As well as following the six steps above to prepare you for QI change, you could also consider using the dosing approach mentioned in the Health Foundation report, which says: ‘The impact will only be delivered with a clear organisational approach to support immediate and continuous skills application. Organisations should plan to gradually ‘dose’ key individuals’ at all levels of the organisation.’
All these steps help create preparedness for creating a sustained quality improvement culture.
Bringing about cultural change can be a slow process – and there can sometimes be reservations about the proposal of a culture shift, but this should not put you off! There are enough examples of successful behavioural change and transformation across healthcare organisations which should motivate you and your teams.
While reservations about culture change can be common and can present themselves in many ways, and although winning hearts and minds of people who are resistant to change can be difficult - often making that first step towards change can be the most difficult one.

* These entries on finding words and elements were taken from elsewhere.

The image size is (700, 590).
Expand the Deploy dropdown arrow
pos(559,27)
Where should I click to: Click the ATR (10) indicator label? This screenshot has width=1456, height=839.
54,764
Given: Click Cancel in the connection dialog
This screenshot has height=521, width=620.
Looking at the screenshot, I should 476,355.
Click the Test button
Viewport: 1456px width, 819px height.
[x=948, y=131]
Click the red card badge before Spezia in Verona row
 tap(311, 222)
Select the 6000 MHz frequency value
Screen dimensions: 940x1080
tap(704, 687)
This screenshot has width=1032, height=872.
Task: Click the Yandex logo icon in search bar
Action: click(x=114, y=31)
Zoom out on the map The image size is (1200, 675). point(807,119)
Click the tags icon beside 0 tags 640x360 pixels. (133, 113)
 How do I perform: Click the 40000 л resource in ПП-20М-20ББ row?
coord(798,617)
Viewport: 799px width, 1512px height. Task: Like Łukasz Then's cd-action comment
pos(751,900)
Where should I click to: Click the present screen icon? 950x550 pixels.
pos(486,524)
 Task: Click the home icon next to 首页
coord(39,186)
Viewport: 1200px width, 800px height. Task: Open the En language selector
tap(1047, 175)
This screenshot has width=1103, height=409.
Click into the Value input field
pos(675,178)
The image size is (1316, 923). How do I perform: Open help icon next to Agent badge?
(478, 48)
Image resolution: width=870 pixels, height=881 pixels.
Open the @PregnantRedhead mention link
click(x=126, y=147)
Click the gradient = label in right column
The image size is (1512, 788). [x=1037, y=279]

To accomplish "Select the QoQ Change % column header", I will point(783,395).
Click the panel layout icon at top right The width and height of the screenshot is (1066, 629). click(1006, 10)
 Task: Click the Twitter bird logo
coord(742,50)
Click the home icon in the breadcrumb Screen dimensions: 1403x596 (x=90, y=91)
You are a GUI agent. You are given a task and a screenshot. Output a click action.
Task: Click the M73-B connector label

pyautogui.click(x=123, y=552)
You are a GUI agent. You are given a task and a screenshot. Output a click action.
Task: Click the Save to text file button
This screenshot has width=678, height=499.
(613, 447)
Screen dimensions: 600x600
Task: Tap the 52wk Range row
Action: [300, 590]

This is where behaviour change techniques can come in. A good transformational change strategy backed up by shared learning, collaborative techniques and supported by enthusiastic improvement leaders who can motivate staff, will encourage teams and empower them to identify improvement areas and carry out improvement projects.
One of the key steps to a successful behaviour change method in the improvement process is to use your QI ‘vision’ which then can then be outlined and communicated to your team. This encourages your team to buy in to your quality vision. Communicating your vision is really important.
In the 2017 guide ‘Building capacity and capability for improvement: embedding quality improvement skills in NHS providers’, NHS Improvement worked with the Institute for Healthcare Improvement (IHI) to set out how organisations could prepare themselves to embed QI and bring about a continuous improvement culture. The guide outlines the IHI ‘dosing’ method which identifies the type and ‘dose’ (level) of improvement skills they need to develop in each area of the organisation. This could be a good start for anyone looking at continuous improvement.
You really need to encourage and motivate your QI team and create an atmosphere of engagement and excitement. Supporting your team and engaging with them can help create behavioural change – as a supportive culture makes staff feel they have the backing to try out new ideas for improvement themselves.
The Health Foundation defines Quality Improvement (QI) as consisting of an ‘overarching improvement vision that is understood and supported at every level of the organisation.’
Some would question whether you can categorise key drivers to QI culture change for each organisation. In the Health Foundation report, ‘The improvement Journey‘, the authors argue that often there is no single driver for the development of a QI programme. It could be the result of a range of different factors, which could include: ‘a major patient safety incident that reveals systemic failings and highlights an urgent need to do things differently; the arrival of a group of senior leaders or clinicians with a shared interest in improvement; or the realisation, from a peer learning visit to an influential provider elsewhere, that the organisation is not performing as well as it imagined.’ They also say that external drivers, such as a critical inspection, can also have a major effect.
Intrinsic motivation can help drive QI culture change, because it is the key to motivating people for collaboration, creativity, and supporting sustainable change. It may not always be easy to spark intrinsic motivation in teams who are busy and under pressure, but it will be worth it.
Whatever happens to be the key driver for your organisational change, it’s great that you’re in the position to get going on your QI journey. Now it’s time to start mapping out what your changes are going to be, what your vision is and what you can do to create a quality improvement culture and create behavioural change in healthcare.